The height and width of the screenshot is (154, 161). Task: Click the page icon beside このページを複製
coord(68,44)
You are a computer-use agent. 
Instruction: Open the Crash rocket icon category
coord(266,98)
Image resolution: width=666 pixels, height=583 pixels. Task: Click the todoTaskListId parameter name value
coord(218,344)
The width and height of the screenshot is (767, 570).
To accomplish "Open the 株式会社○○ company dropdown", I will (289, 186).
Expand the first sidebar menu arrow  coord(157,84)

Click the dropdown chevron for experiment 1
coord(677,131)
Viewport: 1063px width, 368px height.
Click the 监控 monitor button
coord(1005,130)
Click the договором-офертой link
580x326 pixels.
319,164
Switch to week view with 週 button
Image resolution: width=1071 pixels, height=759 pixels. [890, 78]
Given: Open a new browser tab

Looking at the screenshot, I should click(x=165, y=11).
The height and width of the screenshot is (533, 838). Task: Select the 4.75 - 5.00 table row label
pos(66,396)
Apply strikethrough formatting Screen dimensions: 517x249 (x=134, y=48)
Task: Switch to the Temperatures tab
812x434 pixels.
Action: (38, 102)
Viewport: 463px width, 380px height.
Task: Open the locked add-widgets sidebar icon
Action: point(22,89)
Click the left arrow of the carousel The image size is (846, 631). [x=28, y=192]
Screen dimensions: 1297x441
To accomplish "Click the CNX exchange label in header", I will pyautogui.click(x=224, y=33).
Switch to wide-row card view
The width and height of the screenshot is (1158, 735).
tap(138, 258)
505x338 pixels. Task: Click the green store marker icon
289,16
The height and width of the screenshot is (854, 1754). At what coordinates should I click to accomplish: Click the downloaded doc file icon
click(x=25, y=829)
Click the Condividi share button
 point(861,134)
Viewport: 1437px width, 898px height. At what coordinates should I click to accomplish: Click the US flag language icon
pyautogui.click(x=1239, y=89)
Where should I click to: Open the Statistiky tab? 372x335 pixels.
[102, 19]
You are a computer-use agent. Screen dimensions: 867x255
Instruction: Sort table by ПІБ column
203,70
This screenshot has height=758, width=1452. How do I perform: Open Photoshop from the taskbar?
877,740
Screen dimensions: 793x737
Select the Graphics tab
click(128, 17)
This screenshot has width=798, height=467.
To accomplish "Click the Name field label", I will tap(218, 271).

What the exercise asks: Copy all of the material above word for word.

Result below:
The height and width of the screenshot is (154, 161). Task: Click the page icon beside このページを複製
coord(68,44)
You are a computer-use agent. 
Instruction: Open the Crash rocket icon category
coord(266,98)
Image resolution: width=666 pixels, height=583 pixels. Task: Click the todoTaskListId parameter name value
coord(218,344)
The width and height of the screenshot is (767, 570).
To accomplish "Open the 株式会社○○ company dropdown", I will (289, 186).
Expand the first sidebar menu arrow  coord(157,84)

Click the dropdown chevron for experiment 1
coord(677,131)
Viewport: 1063px width, 368px height.
Click the 监控 monitor button
coord(1005,130)
Click the договором-офертой link
580x326 pixels.
319,164
Switch to week view with 週 button
Image resolution: width=1071 pixels, height=759 pixels. [890, 78]
Given: Open a new browser tab

Looking at the screenshot, I should click(x=165, y=11).
The height and width of the screenshot is (533, 838). Task: Select the 4.75 - 5.00 table row label
pos(66,396)
Apply strikethrough formatting Screen dimensions: 517x249 (x=134, y=48)
Task: Switch to the Temperatures tab
812x434 pixels.
Action: (38, 102)
Viewport: 463px width, 380px height.
Task: Open the locked add-widgets sidebar icon
Action: point(22,89)
Click the left arrow of the carousel The image size is (846, 631). [x=28, y=192]
Screen dimensions: 1297x441
To accomplish "Click the CNX exchange label in header", I will pyautogui.click(x=224, y=33).
Switch to wide-row card view
The width and height of the screenshot is (1158, 735).
tap(138, 258)
505x338 pixels. Task: Click the green store marker icon
289,16
The height and width of the screenshot is (854, 1754). At what coordinates should I click to accomplish: Click the downloaded doc file icon
click(x=25, y=829)
Click the Condividi share button
 point(861,134)
Viewport: 1437px width, 898px height. At what coordinates should I click to accomplish: Click the US flag language icon
pyautogui.click(x=1239, y=89)
Where should I click to: Open the Statistiky tab? 372x335 pixels.
[102, 19]
You are a computer-use agent. Screen dimensions: 867x255
Instruction: Sort table by ПІБ column
203,70
This screenshot has height=758, width=1452. How do I perform: Open Photoshop from the taskbar?
877,740
Screen dimensions: 793x737
Select the Graphics tab
click(128, 17)
This screenshot has width=798, height=467.
To accomplish "Click the Name field label", I will tap(218, 271).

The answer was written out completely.